• _Exercise brief_: Using the entries below, output each line exactly from the first through the one that contains "Task: Click the thumbs-up".

......

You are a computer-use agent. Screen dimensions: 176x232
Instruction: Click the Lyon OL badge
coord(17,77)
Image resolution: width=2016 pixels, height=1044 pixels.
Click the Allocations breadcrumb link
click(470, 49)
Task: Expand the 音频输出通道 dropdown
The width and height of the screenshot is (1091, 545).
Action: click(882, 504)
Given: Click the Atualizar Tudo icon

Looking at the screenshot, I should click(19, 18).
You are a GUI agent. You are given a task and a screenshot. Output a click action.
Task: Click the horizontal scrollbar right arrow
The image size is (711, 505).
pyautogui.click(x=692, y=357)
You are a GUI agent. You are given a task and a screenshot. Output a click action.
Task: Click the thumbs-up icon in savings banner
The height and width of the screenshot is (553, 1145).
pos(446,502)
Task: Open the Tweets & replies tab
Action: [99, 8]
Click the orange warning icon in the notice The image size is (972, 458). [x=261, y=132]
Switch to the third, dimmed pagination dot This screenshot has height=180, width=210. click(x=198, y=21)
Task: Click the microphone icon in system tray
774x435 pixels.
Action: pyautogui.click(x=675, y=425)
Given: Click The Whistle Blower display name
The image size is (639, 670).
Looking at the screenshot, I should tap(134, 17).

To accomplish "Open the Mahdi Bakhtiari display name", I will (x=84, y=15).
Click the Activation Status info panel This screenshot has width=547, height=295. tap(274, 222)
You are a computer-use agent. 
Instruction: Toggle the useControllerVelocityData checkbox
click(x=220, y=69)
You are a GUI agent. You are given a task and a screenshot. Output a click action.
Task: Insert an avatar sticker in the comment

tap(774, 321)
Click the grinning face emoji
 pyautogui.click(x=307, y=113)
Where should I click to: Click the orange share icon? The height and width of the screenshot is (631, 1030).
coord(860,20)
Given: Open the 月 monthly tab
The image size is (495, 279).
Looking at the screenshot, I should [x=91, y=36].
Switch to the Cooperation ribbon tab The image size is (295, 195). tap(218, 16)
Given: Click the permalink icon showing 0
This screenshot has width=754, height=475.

......

• _Reply_:
You are a computer-use agent. Screen dimensions: 176x232
Instruction: Click the Lyon OL badge
coord(17,77)
Image resolution: width=2016 pixels, height=1044 pixels.
Click the Allocations breadcrumb link
click(470, 49)
Task: Expand the 音频输出通道 dropdown
The width and height of the screenshot is (1091, 545).
Action: click(882, 504)
Given: Click the Atualizar Tudo icon

Looking at the screenshot, I should click(19, 18).
You are a GUI agent. You are given a task and a screenshot. Output a click action.
Task: Click the horizontal scrollbar right arrow
The image size is (711, 505).
pyautogui.click(x=692, y=357)
You are a GUI agent. You are given a task and a screenshot. Output a click action.
Task: Click the thumbs-up icon in savings banner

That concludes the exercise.